Rectal bleeding – will come from higher up than the rectum so you’ll expect it to be mixed in the stools

87
Q

what investigations are done in IBD?

A

PR exam, FBC, U&Es, CRP, ESR, Abdominal X ray (to rule out small bowel obstruction), CT abdomen, Colonoscopy (for both), endoscopy (Crohn’s) & mucosal biopsy

88
Q

what is the management for IBD?

A

biological therapies (steroids)

89
Q

describe rectal bleeding seen in patients with diverticular disease?

A

Rectal bleeding will come from higher up than the rectum, so you’d expect blood to be mixed in the stools.

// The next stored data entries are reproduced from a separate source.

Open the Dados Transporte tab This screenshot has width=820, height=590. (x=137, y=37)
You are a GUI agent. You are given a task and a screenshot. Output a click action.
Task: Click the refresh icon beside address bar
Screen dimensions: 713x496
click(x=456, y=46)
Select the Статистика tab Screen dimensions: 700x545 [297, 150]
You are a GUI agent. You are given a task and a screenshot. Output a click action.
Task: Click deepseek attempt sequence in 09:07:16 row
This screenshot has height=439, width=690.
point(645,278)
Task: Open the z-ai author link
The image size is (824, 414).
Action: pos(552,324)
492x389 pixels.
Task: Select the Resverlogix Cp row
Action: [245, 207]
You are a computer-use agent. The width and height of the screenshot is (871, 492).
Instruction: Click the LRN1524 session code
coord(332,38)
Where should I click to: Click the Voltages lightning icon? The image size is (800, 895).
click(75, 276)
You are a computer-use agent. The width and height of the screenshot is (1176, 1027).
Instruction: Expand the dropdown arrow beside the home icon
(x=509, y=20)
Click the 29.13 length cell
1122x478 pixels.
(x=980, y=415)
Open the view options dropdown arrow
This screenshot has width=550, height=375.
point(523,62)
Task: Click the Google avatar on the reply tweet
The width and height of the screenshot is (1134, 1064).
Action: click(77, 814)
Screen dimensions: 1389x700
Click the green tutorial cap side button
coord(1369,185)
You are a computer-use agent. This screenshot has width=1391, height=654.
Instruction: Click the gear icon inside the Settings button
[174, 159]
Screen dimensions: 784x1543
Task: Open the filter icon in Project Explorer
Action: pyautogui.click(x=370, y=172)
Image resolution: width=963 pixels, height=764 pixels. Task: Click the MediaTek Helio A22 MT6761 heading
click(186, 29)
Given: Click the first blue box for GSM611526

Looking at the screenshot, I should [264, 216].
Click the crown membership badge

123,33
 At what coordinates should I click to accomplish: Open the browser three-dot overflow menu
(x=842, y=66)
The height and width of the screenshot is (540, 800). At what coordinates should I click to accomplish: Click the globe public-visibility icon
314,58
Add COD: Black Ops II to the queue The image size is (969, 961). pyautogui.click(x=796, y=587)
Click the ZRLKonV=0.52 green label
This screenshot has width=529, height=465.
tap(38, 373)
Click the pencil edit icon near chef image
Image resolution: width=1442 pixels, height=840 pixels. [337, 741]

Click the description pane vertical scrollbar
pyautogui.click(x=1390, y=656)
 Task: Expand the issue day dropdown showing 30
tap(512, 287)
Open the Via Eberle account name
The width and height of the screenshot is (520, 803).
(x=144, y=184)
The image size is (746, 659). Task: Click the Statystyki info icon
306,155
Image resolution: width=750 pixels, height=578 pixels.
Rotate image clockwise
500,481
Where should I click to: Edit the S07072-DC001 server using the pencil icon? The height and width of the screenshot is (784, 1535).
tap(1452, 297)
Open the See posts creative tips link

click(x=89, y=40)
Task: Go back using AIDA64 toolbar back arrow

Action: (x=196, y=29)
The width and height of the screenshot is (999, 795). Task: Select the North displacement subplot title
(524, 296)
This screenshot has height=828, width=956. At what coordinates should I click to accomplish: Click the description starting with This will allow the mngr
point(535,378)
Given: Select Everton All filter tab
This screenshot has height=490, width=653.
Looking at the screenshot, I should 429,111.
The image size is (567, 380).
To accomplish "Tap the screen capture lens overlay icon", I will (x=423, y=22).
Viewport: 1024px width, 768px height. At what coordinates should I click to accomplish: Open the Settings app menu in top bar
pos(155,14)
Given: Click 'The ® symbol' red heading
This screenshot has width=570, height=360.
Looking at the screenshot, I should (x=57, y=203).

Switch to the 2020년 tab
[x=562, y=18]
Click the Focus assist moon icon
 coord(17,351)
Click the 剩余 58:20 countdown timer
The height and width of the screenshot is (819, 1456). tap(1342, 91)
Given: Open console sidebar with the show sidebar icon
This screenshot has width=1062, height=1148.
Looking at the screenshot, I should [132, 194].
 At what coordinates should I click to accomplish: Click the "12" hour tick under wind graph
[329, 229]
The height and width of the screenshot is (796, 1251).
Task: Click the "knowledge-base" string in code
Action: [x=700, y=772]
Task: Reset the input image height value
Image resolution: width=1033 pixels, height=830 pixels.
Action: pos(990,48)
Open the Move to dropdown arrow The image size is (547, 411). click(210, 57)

Most patients will be >50
LLQ pain, fever, bloating and constipation

90
Q

what are the investigations for diverticular disease?

A

FBC, U&Es, CRP, abdominal X-ray, CT abdomen

91
Q

describe GI blood loss seen in malignancy?

A

would expect blood to be much less obvious and mixed into the stools, possibly also mucous, no pain so presentation is more likely to be late with symptoms of anaemia. History would highlight polyps, family history of malignancy & risk factors such as smoking.

92
Q

what are the investigations with suspected malignancy?

A

FBC, FOB, CRP, Faecal calprotectin, CEA (non-specific cancer marker – would be raised in bowel cancer).
Management: resection, radiotherapy, chemotherapy etc.